I’m all for quashing that kind of thing, but I somehow think we don’t need this bill if its primary target is teens.  School discipline and confiscation of cell phones might be a better measure than prosecution. (Remarkably, Hutchinson said principals and others she talked to wanted to make transmission of a secretly acquired image a felony. She added that she declined because she was uncomfortable making high schoolers felons.)

The committee didn’t seem to think much of the bill, which had several problems in drafting. Read on for details.

Hutchinson’s bill is far too narrow as written, several legislators said. The new provisions try to ensure that the only person prosecuted for sending prohibited material is the person who took them. Yet in doing so, the bill limits liable parties to ‘the defendant’; i.e., someone who is presently on trial under the current law for taking banned video or photos. If someone is found guilty of taking voyeuristic video, then sends the video after trial,  he would not be technically liable under the proposed statute.

Hutchinson said she would propose an amendment that broadens the language of the bill without making it so wide that anyone who inadvertently sends a banned video is liable.

The committee may end up passing the bill with amended language, but I wouldn’t mind if they scrapped it.
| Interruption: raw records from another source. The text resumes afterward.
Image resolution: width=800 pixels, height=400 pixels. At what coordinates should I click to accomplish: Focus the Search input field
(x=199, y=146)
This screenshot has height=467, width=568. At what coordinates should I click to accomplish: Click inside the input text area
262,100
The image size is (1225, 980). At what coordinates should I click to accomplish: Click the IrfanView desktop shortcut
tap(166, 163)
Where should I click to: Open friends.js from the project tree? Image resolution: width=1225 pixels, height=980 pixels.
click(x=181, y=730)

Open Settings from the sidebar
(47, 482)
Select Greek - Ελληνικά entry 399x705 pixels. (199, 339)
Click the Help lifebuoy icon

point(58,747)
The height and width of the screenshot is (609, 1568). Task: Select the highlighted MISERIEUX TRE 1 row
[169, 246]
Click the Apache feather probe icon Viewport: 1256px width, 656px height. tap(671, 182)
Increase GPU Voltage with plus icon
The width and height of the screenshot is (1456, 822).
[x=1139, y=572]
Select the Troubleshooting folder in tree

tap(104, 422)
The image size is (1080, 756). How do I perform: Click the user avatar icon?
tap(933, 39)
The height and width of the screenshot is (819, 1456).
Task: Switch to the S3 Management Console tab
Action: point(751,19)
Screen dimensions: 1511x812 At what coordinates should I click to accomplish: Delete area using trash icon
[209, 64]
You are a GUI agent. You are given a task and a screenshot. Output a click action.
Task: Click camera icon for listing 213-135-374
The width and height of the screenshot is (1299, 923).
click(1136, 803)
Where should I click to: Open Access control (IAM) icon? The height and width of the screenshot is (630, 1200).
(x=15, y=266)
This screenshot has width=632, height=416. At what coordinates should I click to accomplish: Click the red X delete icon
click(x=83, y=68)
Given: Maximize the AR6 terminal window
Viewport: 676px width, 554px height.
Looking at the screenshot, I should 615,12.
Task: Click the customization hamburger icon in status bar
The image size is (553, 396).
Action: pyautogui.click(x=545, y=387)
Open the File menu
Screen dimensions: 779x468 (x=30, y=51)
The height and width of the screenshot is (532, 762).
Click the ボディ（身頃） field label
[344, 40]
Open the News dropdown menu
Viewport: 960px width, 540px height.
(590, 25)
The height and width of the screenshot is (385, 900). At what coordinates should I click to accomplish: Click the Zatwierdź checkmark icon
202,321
Even the current law, which is already vague, doesn’t help people who don’t want to be videotaped as long as the offending camera is out in the open for all to see. And the new provisions appear to muddy things even more.

UPDATE 27 January: A clarifying amendment was enough to convince the House Judiciary Committee to approve the bill this morning. It moves on to the full house.

UPDATE 29 January: The bill passed the House today. It now goes to the Senate.